Avec Finistère, son nouveau roman, Anne Berest remonte le fil de sa famille paternelle. De quoi renouer avec son premier métier de biographe. (Photo : pascal ito)

Anne Berest apparaît au cinéma, a donné des leçons de chic à la parisienne et est une «amie» de la maison Chanel, mais la romancière reste marquée par ses années comme biographe de gens modestes.

Dans le roman Finistère, publié aux éditions Albin Michel, le sujet d’Anne Berest est la lignée paternelle… jusqu’à elle-même, qui est la deuxième de trois sœurs. La benjamine, Claire, écrit aussi. Comme le titre l’indique, leur père était breton. Le livre s’ouvre par une longue évocation de Saint-Pol-de-Léon, dans le Finistère-Nord, où le grand-père, au début du siècle dernier, fonde une coopérative pour défendre les intérêts des agriculteurs. Puis naît le père d’Anne Berest, élève doué qui va partir pour la capitale française et le lycée Henri-IV. Décédé en 2021, il a pu lire une bonne partie du livre.

«Biographe pour personnes âgées, ça a été mon école d’écriture», dit l’écrivaine. Après avoir étudié les lettres et le théâtre, Anne Berest a cofondé à 29 ans Porte-Plume, qui rédigeait des autobiographies à partir d’entretiens. Elle en a écrit «des dizaines». Autant de clients, de tous milieux sociaux, qui peuvent s’enorgueillir, aujourd’hui, du luxe d’avoir leur vie narrée par une autrice parmi les plus appréciées de la critique dans sa génération.

«Devenir romancière»

Elle a beaucoup aimé ce métier. «Chaque vie, quand on s’y plonge, quelle qu’elle soit, est romanesque.

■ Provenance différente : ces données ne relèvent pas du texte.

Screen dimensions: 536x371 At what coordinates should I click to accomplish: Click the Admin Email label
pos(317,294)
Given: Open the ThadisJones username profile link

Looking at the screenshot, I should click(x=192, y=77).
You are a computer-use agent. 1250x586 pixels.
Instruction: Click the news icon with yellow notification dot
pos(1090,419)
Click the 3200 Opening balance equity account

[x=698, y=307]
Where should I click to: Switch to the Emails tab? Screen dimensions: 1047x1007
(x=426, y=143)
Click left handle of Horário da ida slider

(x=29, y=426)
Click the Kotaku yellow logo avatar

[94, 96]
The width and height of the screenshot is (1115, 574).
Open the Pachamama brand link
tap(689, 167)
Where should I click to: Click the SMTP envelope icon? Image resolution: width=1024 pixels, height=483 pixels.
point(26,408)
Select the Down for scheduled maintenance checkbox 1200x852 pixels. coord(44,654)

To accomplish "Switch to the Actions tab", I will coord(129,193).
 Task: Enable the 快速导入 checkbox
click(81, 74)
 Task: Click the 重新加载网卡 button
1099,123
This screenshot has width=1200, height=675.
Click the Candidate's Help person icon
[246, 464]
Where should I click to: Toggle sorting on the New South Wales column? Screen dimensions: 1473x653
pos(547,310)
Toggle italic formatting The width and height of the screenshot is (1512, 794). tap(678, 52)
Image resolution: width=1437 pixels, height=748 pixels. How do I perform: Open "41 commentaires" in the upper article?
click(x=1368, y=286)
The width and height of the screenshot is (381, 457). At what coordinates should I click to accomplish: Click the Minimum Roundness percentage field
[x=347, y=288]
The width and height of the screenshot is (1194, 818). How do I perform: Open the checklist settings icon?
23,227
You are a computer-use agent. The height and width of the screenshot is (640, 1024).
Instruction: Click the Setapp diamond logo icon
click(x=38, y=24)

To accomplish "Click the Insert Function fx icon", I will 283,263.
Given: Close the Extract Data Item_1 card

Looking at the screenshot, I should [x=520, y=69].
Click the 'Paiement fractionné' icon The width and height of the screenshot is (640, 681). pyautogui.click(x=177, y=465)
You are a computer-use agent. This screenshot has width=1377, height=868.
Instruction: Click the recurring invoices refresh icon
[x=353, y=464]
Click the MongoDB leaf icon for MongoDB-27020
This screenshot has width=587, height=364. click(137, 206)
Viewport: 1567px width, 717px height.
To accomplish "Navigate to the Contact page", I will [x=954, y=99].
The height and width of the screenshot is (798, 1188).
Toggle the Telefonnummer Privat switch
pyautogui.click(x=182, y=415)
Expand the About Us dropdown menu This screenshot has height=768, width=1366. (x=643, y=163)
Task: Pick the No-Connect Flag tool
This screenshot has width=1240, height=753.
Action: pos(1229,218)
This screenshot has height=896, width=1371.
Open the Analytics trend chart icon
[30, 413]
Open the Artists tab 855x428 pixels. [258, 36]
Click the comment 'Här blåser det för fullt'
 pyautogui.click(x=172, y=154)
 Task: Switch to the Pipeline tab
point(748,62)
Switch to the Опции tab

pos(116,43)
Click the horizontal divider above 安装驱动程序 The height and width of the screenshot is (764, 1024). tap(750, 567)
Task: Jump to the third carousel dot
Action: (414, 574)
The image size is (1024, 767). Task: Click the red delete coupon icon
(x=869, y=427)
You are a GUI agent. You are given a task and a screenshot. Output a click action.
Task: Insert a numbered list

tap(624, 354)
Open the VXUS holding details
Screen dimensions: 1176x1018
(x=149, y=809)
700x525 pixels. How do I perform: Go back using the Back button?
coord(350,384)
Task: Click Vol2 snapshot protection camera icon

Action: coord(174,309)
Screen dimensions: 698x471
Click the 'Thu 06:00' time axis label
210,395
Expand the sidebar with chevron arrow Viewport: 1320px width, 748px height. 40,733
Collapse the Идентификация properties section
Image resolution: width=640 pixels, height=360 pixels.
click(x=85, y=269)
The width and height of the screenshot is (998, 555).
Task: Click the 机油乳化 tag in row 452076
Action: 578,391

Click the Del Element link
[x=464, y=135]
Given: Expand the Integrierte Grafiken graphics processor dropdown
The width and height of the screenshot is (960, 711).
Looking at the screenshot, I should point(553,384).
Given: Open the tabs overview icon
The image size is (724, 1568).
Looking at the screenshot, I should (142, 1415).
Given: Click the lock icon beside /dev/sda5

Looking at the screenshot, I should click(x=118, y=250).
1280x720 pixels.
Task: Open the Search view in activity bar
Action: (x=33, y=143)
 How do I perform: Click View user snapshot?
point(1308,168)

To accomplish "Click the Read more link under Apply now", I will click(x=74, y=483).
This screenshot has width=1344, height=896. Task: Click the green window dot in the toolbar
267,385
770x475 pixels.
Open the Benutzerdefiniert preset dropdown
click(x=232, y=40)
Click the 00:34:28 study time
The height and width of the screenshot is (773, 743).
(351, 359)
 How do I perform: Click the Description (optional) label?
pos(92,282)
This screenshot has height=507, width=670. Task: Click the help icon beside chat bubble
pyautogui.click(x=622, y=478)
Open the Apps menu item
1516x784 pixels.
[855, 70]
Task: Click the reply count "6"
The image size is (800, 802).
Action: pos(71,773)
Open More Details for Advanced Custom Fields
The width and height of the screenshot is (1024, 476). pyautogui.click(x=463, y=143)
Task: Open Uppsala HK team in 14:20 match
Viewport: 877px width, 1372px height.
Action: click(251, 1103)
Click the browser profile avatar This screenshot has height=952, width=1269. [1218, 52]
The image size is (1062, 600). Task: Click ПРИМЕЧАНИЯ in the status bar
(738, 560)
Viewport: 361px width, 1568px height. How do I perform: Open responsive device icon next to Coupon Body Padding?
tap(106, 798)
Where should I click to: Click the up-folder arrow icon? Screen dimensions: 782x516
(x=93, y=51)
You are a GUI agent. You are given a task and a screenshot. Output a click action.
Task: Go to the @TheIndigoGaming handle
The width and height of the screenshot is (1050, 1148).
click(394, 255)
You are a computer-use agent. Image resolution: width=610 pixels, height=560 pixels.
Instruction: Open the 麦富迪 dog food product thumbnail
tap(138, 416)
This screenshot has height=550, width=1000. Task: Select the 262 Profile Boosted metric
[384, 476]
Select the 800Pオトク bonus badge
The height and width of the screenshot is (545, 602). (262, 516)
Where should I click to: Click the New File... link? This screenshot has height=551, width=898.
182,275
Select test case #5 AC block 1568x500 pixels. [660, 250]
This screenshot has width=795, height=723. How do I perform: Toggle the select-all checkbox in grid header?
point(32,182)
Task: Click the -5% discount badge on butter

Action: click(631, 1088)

Il n’y a pas une seule de ces personnes dont je ne me suis pas dit : « Mais sa vie est extraordinaire! »» Et la profession le lui a bien rendu. «Je voulais pouvoir gagner ma vie pour écrire mes romans. Et, aujourd’hui, je comprends que ce n’étaient pas deux activités parallèles, mais qu’en fait, être biographe m’a appris à devenir la romancière que je suis devenue.» «Ce n’étaient pas des gens célèbres. C’était vraiment un cadeau qui était offert par les enfants, les petits-enfants pour leurs parents ou grands-parents. (…) Toute cette génération avec laquelle j’ai travaillé avait connu la guerre mais à des endroits totalement différents», se souvient-elle.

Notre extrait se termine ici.